What to work on: Substitute "Where do I click to" for every occurrence of "Where should I click to" in the entries below, and reproduce all the entries with nothing else changed.

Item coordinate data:

>> Start

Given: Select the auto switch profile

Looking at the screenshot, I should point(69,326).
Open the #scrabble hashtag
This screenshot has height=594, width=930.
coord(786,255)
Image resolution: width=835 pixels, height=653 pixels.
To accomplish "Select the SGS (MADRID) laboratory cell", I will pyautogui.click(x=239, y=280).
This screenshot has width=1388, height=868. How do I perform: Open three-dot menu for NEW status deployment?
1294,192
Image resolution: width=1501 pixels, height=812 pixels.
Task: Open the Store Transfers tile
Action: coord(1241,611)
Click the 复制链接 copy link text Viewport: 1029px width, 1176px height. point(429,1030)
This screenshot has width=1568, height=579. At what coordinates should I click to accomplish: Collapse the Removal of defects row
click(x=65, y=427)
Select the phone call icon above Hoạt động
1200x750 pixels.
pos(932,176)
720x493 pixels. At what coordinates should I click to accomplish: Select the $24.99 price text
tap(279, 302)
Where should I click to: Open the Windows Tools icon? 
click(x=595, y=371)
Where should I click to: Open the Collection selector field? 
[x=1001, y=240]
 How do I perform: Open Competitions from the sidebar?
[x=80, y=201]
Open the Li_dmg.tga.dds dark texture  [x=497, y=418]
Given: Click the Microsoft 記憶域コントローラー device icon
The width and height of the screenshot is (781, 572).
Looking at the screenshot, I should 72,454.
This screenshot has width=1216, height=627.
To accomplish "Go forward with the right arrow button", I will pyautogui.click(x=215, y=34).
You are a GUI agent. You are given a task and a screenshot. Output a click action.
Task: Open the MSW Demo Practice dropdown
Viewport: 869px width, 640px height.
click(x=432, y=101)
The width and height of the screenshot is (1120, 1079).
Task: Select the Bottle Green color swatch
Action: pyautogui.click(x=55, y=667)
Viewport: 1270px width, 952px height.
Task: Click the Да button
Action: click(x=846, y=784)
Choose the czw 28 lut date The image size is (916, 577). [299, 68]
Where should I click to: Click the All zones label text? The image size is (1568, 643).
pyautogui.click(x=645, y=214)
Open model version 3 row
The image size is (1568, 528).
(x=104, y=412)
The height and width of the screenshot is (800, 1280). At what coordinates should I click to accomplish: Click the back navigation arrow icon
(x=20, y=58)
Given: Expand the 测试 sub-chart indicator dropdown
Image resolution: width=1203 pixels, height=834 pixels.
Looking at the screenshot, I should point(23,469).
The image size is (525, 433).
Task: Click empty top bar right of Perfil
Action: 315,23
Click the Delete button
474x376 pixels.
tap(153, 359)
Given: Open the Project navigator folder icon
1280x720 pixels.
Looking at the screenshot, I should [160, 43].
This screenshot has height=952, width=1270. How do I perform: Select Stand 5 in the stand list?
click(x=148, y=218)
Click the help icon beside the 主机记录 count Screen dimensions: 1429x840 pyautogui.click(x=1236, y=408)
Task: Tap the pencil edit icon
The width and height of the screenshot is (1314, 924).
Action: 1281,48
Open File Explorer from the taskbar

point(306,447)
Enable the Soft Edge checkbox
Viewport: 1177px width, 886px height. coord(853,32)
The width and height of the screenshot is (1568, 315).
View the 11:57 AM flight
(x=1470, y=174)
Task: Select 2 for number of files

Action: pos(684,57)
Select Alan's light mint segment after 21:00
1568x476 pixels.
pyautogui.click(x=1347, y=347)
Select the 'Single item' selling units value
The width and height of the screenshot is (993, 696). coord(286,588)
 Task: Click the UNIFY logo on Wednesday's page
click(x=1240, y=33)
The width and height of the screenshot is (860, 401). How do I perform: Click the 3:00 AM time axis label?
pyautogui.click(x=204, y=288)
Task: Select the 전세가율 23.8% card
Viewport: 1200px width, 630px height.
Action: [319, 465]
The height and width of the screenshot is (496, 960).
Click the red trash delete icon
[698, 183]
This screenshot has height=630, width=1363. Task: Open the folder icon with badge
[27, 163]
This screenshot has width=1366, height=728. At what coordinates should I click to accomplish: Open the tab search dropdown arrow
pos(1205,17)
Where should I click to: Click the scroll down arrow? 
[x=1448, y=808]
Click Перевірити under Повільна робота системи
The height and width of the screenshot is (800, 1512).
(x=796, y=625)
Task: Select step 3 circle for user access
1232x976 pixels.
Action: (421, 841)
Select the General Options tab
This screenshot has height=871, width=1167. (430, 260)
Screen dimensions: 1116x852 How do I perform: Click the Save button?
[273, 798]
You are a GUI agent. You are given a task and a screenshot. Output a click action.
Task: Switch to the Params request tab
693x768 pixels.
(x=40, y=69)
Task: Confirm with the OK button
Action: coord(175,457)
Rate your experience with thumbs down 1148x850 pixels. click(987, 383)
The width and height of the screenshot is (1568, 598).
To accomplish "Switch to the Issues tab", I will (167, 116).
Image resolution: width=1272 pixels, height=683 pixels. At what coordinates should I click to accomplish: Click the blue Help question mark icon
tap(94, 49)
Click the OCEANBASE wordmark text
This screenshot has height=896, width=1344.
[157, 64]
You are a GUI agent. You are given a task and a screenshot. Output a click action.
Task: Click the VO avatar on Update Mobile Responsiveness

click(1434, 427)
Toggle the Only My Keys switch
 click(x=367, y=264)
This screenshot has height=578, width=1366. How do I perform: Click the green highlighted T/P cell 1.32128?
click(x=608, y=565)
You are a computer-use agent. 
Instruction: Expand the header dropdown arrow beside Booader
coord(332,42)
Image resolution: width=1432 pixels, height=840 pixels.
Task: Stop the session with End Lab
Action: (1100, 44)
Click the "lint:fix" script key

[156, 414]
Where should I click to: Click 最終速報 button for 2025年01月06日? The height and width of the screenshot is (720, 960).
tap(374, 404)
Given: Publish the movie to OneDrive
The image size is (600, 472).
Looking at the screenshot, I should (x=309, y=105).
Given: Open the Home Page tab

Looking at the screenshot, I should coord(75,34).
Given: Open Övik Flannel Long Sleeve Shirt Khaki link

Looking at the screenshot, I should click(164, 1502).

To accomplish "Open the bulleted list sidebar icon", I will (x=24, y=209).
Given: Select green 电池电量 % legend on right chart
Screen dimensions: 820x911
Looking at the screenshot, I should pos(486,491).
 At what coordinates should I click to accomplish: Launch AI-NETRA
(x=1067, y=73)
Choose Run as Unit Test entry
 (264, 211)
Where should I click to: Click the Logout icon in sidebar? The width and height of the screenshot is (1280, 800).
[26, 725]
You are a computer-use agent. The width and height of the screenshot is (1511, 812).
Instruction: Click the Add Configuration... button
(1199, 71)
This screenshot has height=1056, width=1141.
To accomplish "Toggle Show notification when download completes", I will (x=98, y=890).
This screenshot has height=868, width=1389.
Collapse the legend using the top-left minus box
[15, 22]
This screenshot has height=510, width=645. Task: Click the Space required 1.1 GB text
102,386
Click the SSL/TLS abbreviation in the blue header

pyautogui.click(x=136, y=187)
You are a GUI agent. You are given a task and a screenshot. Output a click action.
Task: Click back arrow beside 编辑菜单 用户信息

>> End

Exercise solution:
Given: Select the auto switch profile

Looking at the screenshot, I should point(69,326).
Open the #scrabble hashtag
This screenshot has height=594, width=930.
coord(786,255)
Image resolution: width=835 pixels, height=653 pixels.
To accomplish "Select the SGS (MADRID) laboratory cell", I will pyautogui.click(x=239, y=280).
This screenshot has width=1388, height=868. How do I perform: Open three-dot menu for NEW status deployment?
1294,192
Image resolution: width=1501 pixels, height=812 pixels.
Task: Open the Store Transfers tile
Action: coord(1241,611)
Click the 复制链接 copy link text Viewport: 1029px width, 1176px height. point(429,1030)
This screenshot has width=1568, height=579. At what coordinates should I click to accomplish: Collapse the Removal of defects row
click(x=65, y=427)
Select the phone call icon above Hoạt động
1200x750 pixels.
pos(932,176)
720x493 pixels. At what coordinates should I click to accomplish: Select the $24.99 price text
tap(279, 302)
Where do I click to: Open the Windows Tools icon? 
click(x=595, y=371)
Where do I click to: Open the Collection selector field? 
[x=1001, y=240]
 How do I perform: Open Competitions from the sidebar?
[x=80, y=201]
Open the Li_dmg.tga.dds dark texture  [x=497, y=418]
Given: Click the Microsoft 記憶域コントローラー device icon
The width and height of the screenshot is (781, 572).
Looking at the screenshot, I should 72,454.
This screenshot has width=1216, height=627.
To accomplish "Go forward with the right arrow button", I will pyautogui.click(x=215, y=34).
You are a GUI agent. You are given a task and a screenshot. Output a click action.
Task: Open the MSW Demo Practice dropdown
Viewport: 869px width, 640px height.
click(x=432, y=101)
The width and height of the screenshot is (1120, 1079).
Task: Select the Bottle Green color swatch
Action: pyautogui.click(x=55, y=667)
Viewport: 1270px width, 952px height.
Task: Click the Да button
Action: click(x=846, y=784)
Choose the czw 28 lut date The image size is (916, 577). [299, 68]
Where do I click to: Click the All zones label text? The image size is (1568, 643).
pyautogui.click(x=645, y=214)
Open model version 3 row
The image size is (1568, 528).
(x=104, y=412)
The height and width of the screenshot is (800, 1280). At what coordinates should I click to accomplish: Click the back navigation arrow icon
(x=20, y=58)
Given: Expand the 测试 sub-chart indicator dropdown
Image resolution: width=1203 pixels, height=834 pixels.
Looking at the screenshot, I should point(23,469).
The image size is (525, 433).
Task: Click empty top bar right of Perfil
Action: 315,23
Click the Delete button
474x376 pixels.
tap(153, 359)
Given: Open the Project navigator folder icon
1280x720 pixels.
Looking at the screenshot, I should [160, 43].
This screenshot has height=952, width=1270. How do I perform: Select Stand 5 in the stand list?
click(x=148, y=218)
Click the help icon beside the 主机记录 count Screen dimensions: 1429x840 pyautogui.click(x=1236, y=408)
Task: Tap the pencil edit icon
The width and height of the screenshot is (1314, 924).
Action: 1281,48
Open File Explorer from the taskbar

point(306,447)
Enable the Soft Edge checkbox
Viewport: 1177px width, 886px height. coord(853,32)
The width and height of the screenshot is (1568, 315).
View the 11:57 AM flight
(x=1470, y=174)
Task: Select 2 for number of files

Action: pos(684,57)
Select Alan's light mint segment after 21:00
1568x476 pixels.
pyautogui.click(x=1347, y=347)
Select the 'Single item' selling units value
The width and height of the screenshot is (993, 696). coord(286,588)
 Task: Click the UNIFY logo on Wednesday's page
click(x=1240, y=33)
The width and height of the screenshot is (860, 401). How do I perform: Click the 3:00 AM time axis label?
pyautogui.click(x=204, y=288)
Task: Select the 전세가율 23.8% card
Viewport: 1200px width, 630px height.
Action: [319, 465]
The height and width of the screenshot is (496, 960).
Click the red trash delete icon
[698, 183]
This screenshot has height=630, width=1363. Task: Open the folder icon with badge
[27, 163]
This screenshot has width=1366, height=728. At what coordinates should I click to accomplish: Open the tab search dropdown arrow
pos(1205,17)
Where do I click to: Click the scroll down arrow? 
[x=1448, y=808]
Click Перевірити under Повільна робота системи
The height and width of the screenshot is (800, 1512).
(x=796, y=625)
Task: Select step 3 circle for user access
1232x976 pixels.
Action: (421, 841)
Select the General Options tab
This screenshot has height=871, width=1167. (430, 260)
Screen dimensions: 1116x852 How do I perform: Click the Save button?
[273, 798]
You are a GUI agent. You are given a task and a screenshot. Output a click action.
Task: Switch to the Params request tab
693x768 pixels.
(x=40, y=69)
Task: Confirm with the OK button
Action: coord(175,457)
Rate your experience with thumbs down 1148x850 pixels. click(987, 383)
The width and height of the screenshot is (1568, 598).
To accomplish "Switch to the Issues tab", I will (167, 116).
Image resolution: width=1272 pixels, height=683 pixels. At what coordinates should I click to accomplish: Click the blue Help question mark icon
tap(94, 49)
Click the OCEANBASE wordmark text
This screenshot has height=896, width=1344.
[157, 64]
You are a GUI agent. You are given a task and a screenshot. Output a click action.
Task: Click the VO avatar on Update Mobile Responsiveness

click(1434, 427)
Toggle the Only My Keys switch
 click(x=367, y=264)
This screenshot has height=578, width=1366. How do I perform: Click the green highlighted T/P cell 1.32128?
click(x=608, y=565)
You are a computer-use agent. 
Instruction: Expand the header dropdown arrow beside Booader
coord(332,42)
Image resolution: width=1432 pixels, height=840 pixels.
Task: Stop the session with End Lab
Action: (1100, 44)
Click the "lint:fix" script key

[156, 414]
Where do I click to: Click 最終速報 button for 2025年01月06日? The height and width of the screenshot is (720, 960).
tap(374, 404)
Given: Publish the movie to OneDrive
The image size is (600, 472).
Looking at the screenshot, I should (x=309, y=105).
Given: Open the Home Page tab

Looking at the screenshot, I should coord(75,34).
Given: Open Övik Flannel Long Sleeve Shirt Khaki link

Looking at the screenshot, I should click(164, 1502).

To accomplish "Open the bulleted list sidebar icon", I will (x=24, y=209).
Given: Select green 电池电量 % legend on right chart
Screen dimensions: 820x911
Looking at the screenshot, I should pos(486,491).
 At what coordinates should I click to accomplish: Launch AI-NETRA
(x=1067, y=73)
Choose Run as Unit Test entry
 (264, 211)
Where do I click to: Click the Logout icon in sidebar? The width and height of the screenshot is (1280, 800).
[26, 725]
You are a computer-use agent. The width and height of the screenshot is (1511, 812).
Instruction: Click the Add Configuration... button
(1199, 71)
This screenshot has height=1056, width=1141.
To accomplish "Toggle Show notification when download completes", I will (x=98, y=890).
This screenshot has height=868, width=1389.
Collapse the legend using the top-left minus box
[15, 22]
This screenshot has height=510, width=645. Task: Click the Space required 1.1 GB text
102,386
Click the SSL/TLS abbreviation in the blue header

pyautogui.click(x=136, y=187)
You are a GUI agent. You are given a task and a screenshot. Output a click action.
Task: Click back arrow beside 编辑菜单 用户信息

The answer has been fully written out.